From developers at Guerrilla Games (makers of the Sony franchise Killzone) to starting their own game studio, it has been an interesting journey for Andrejs Skuja and Miriam Bellard, co-founders of No Reply Games. What really makes their story interesting was the direction they went, creating an erotic game best known as Seduce Me. In 2012, the game made headlines after Steam dropped the game from their Greenlight service due to its racy content. But that didn’t deter No Reply Games, who released the game (most recently through the Affect3D Store). While the team has been working on bringing the erotic gaming world to the mainstream, we were able to speak with Miriam Bellard to learn about their goals and their take on the controversial decision by Valve.
Tell us a little about yourself and your background as artists for professional gaming companies. Why the name ‘No Reply’? What prompted you to make a transition to 3DX/ erotic gaming? What was the appeal?
Andrejs is a professional concept artist. Before Seduce Me, he was designing the enemy characters for Sony’s Killzone franchise. You can see more of his work on his site.
I am a trained architect. My background is in both film and video games.

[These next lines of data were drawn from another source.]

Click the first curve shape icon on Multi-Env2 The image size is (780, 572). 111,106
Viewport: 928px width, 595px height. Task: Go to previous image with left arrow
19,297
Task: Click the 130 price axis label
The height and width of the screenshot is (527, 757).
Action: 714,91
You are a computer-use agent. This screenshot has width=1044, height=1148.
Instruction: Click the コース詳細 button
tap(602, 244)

I have been a visual designer at Guerrilla Games, and a Set Designer on King Kong.
We moved to Indie Gaming partly to be independent and ‘do our own thing’, and partly for the challenge of doing something different. We chose to make an erotic game because Andrejs wanted to draw sexy women!

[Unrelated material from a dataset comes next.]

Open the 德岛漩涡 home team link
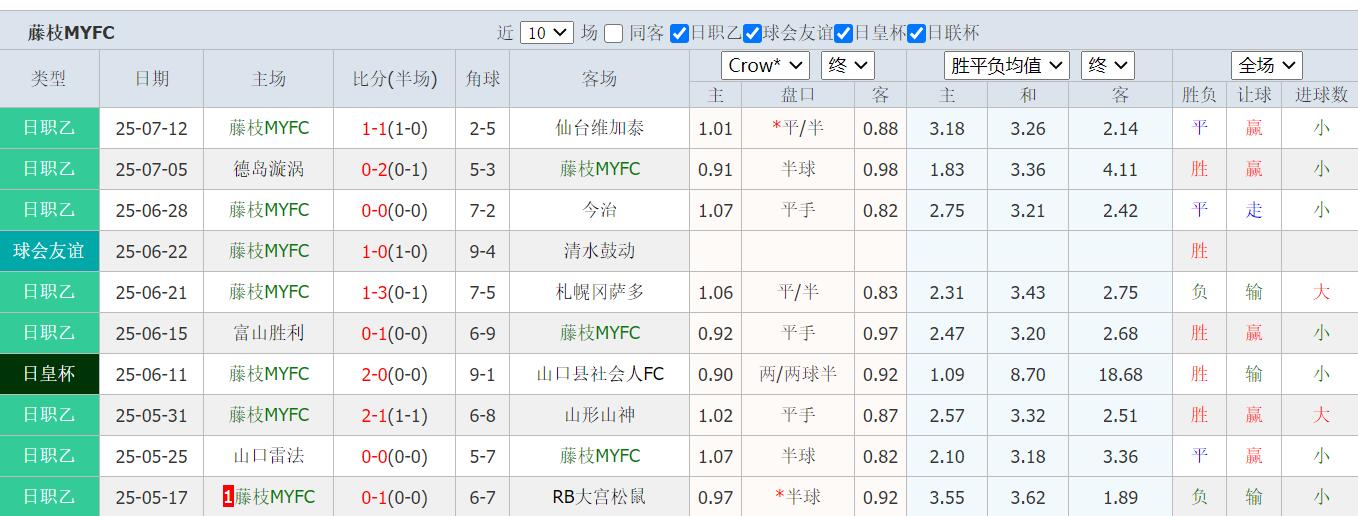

We picked the name No Reply because we liked how it sounded and we liked the attitude.
There has been some publicity around your game being taking down from the popular steam greenlight service? Tell us about their reasoning, the actual events and your opinion on it.
Like lots of other developers, we put our game up on the Greenlight service as soon as it was live. Because it was an open forum we were careful to censor out some of the naughty bits from the images, but we did make it very obvious what the game was about. Our submission caused quite a big heated discussion, with votes being just over 50% for us, and just under 50% against. About an hour after it was launched our page was taken down and we received a generic email telling us that we had violated their terms of service (or something to that effect anyway). This was the only communication we received. We did not contact Valve as the email didn’t give any way of contesting their decision. But, it made us very upset, which is why we sent out a press release. My personal opinion is that it was very hypocritical – they are all for free speech when violence is being censored, but sex is not allowed.
How was the experience different working on an adult title vs a mainstream one?
The biggest difference was being part of a small Indie team. Both of us were used to being on mainstream projects with large teams and it was quite a shock suddenly having to think about every aspect of the game.
The adult aspects affected the development in that it kept the size of the team down (we found it more comfortable to discuss it only with each other), and it also made us shy about showing it to people and getting it playtested before it was finished.
Do you think there’s potential for society to accept adult content in games in the future? Also you may be happy to know there’s a growing scene for 3DX with a community of nerds open minded and very interested in seeing games infused with sexual content!
I am happy to hear about your growing scene. 🙂 And I do think there is hope for video games in general.
Until very recently the gaming industry has been very much like the early film industry with big companies bank rolling and controlling all the projects. Film changed with the invention of the digital video camera – smaller budgets meant that people could break away from the big companies and take more risks.
The same thing is happening right now to gaming – because of Unity3D, smartphones, and the whole Indie scene. Eventually video game will be as diverse as film and TV, and, like with film, this should include adult titles, and more adult content in mainstream titles.
So let’s talk about more compelling things like your game ‘Seduce Me’. Briefly describe the game and could you go into some detail about the sexual content? What can we expect to enjoy getting deeper into the game?
Seduce Me is an erotic strategy game. It takes some of the rules of everyday conversations, and seductions and abstracts these into card game rules. By playing the game well the player is rewarded with developing relationships and explicit images. All of the images are hand painted by Andrejs.
Tell us about the main characters. What is their background and who is your favorite and why?
The four main characters are all quite different from each other.
- Pietra is a celebrity socialite who owns the house you are visiting. She’s rich, beautiful, charming and spoilt.
- Esper is the maid and waitress and is very much a wild child. She’s confident, alternative, and a lot of fun.
- Cecelia lives on the fringes of the fashionable world. She loves sex and being admired and is on the look out for her next meal ticket.
- Lilia is Cecelia’s daughter. She has been brought up by her conservative upper class English father and feels very out of place in Pietra’s mansion.
My favorite is probably Esper – I like her attitude!
Do you have any advice you’d like to give to any aspiring artists?
Give yourself time to do things properly. Quality is important at every level – don’t skimp or rush, or do things badly just to get it finished. People will remember and love something that is good.
Conversely, nothing will ever be perfect, and there comes a point when you have to let it go and call it finished.